▼

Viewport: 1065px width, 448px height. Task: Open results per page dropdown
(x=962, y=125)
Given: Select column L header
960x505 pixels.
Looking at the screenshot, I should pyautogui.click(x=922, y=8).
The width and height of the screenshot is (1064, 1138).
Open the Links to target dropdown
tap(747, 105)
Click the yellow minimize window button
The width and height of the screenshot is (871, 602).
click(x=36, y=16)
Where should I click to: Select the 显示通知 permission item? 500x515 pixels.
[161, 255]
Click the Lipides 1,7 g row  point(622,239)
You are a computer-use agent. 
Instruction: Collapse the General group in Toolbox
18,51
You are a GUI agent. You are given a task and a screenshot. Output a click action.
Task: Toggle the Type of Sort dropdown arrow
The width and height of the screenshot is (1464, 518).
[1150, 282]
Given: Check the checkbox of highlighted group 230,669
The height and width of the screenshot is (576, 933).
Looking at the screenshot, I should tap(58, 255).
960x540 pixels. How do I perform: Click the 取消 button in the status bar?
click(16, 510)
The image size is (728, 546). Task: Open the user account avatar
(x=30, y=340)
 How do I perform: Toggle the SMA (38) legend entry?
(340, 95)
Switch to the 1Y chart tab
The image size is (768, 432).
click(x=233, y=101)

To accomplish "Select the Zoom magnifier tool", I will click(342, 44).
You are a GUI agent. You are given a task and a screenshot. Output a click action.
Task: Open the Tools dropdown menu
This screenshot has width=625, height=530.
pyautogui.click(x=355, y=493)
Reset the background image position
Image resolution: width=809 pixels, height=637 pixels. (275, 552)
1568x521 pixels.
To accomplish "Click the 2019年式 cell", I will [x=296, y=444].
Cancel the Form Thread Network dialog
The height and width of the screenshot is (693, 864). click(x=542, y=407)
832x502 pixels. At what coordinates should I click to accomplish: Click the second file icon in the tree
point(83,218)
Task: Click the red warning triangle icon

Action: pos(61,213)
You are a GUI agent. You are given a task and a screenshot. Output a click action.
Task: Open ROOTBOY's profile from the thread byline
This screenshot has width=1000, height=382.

▲

» **INSTRUCTIONS TO FOLLOW**
Print the records once more, exactly as they were given.

» **ANSWER TO THE PROBLEM**
Viewport: 1065px width, 448px height. Task: Open results per page dropdown
(x=962, y=125)
Given: Select column L header
960x505 pixels.
Looking at the screenshot, I should pyautogui.click(x=922, y=8).
The width and height of the screenshot is (1064, 1138).
Open the Links to target dropdown
tap(747, 105)
Click the yellow minimize window button
The width and height of the screenshot is (871, 602).
click(x=36, y=16)
Where should I click to: Select the 显示通知 permission item? 500x515 pixels.
[161, 255]
Click the Lipides 1,7 g row  point(622,239)
You are a computer-use agent. 
Instruction: Collapse the General group in Toolbox
18,51
You are a GUI agent. You are given a task and a screenshot. Output a click action.
Task: Toggle the Type of Sort dropdown arrow
The width and height of the screenshot is (1464, 518).
[1150, 282]
Given: Check the checkbox of highlighted group 230,669
The height and width of the screenshot is (576, 933).
Looking at the screenshot, I should tap(58, 255).
960x540 pixels. How do I perform: Click the 取消 button in the status bar?
click(16, 510)
The image size is (728, 546). Task: Open the user account avatar
(x=30, y=340)
 How do I perform: Toggle the SMA (38) legend entry?
(340, 95)
Switch to the 1Y chart tab
The image size is (768, 432).
click(x=233, y=101)

To accomplish "Select the Zoom magnifier tool", I will click(342, 44).
You are a GUI agent. You are given a task and a screenshot. Output a click action.
Task: Open the Tools dropdown menu
This screenshot has width=625, height=530.
pyautogui.click(x=355, y=493)
Reset the background image position
Image resolution: width=809 pixels, height=637 pixels. (275, 552)
1568x521 pixels.
To accomplish "Click the 2019年式 cell", I will [x=296, y=444].
Cancel the Form Thread Network dialog
The height and width of the screenshot is (693, 864). click(x=542, y=407)
832x502 pixels. At what coordinates should I click to accomplish: Click the second file icon in the tree
point(83,218)
Task: Click the red warning triangle icon

Action: pos(61,213)
You are a GUI agent. You are given a task and a screenshot. Output a click action.
Task: Open ROOTBOY's profile from the thread byline
This screenshot has width=1000, height=382.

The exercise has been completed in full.